Canadian data analytics company

Manifold Data Mining Inc. is a Canadian company specializing in consumer data products, analytics, and predictive modeling. As a data and analytical service provider in Canada, they have been providing businesses, charities, and governmental organizations with comprehensive data products since being founded in 2001. For each neighbourhood, they provide estimates of what products consumers buy, where and how often they shop, how much they spend, which media channels they use, their lifestyles, and their attitudes or psychographics.

== Data products ==
Their data products include demographics (e.g. geo-demographics), consumer behaviour, and a number of other categories. The Canadian census is conducted every 5 years, so in order to produce inter-censal estimates, e.g. for Sault Ste. Marie, they need to take into consideration other factors. They also consider factors which affect the standard census such as undercount.

All data products are modelled down to the 6-digit postal code level and various levels of census geographic units, with each postal code averaging 10–15 households.

Manifold is a partner of Vividata and Numeris, and models their survey responses down to the 6-digit postal code level, i.e. all across Canada and in markets not covered by their surveys.

== CanaCode lifestyle clusters ==
One of their popular data products is CanaCode Lifestyles, which is a lifestyle segmentation system based on over 10,000 variables, ranging from demographic to spending to consumer behaviour and media usage patterns.

== Scientific research ==
Manifold Data Mining has also published numerous peer-reviewed research papers on topics such as Type 2 Diabetes.

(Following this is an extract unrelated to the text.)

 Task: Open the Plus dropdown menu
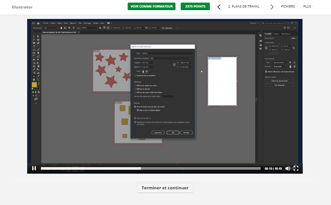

Manifold also publishes papers on Machine Learning techniques like collaborative filtering, which they use in their modelling and as part of their proprietary techniques.

== Other usage ==
Manifold is often cited by municipalities in their community profiles, 5 and 10 year economic and land development plans.

Manifold's data has been used by university researchers, for example those investigating poverty odds, living standards, and low socio-economic status.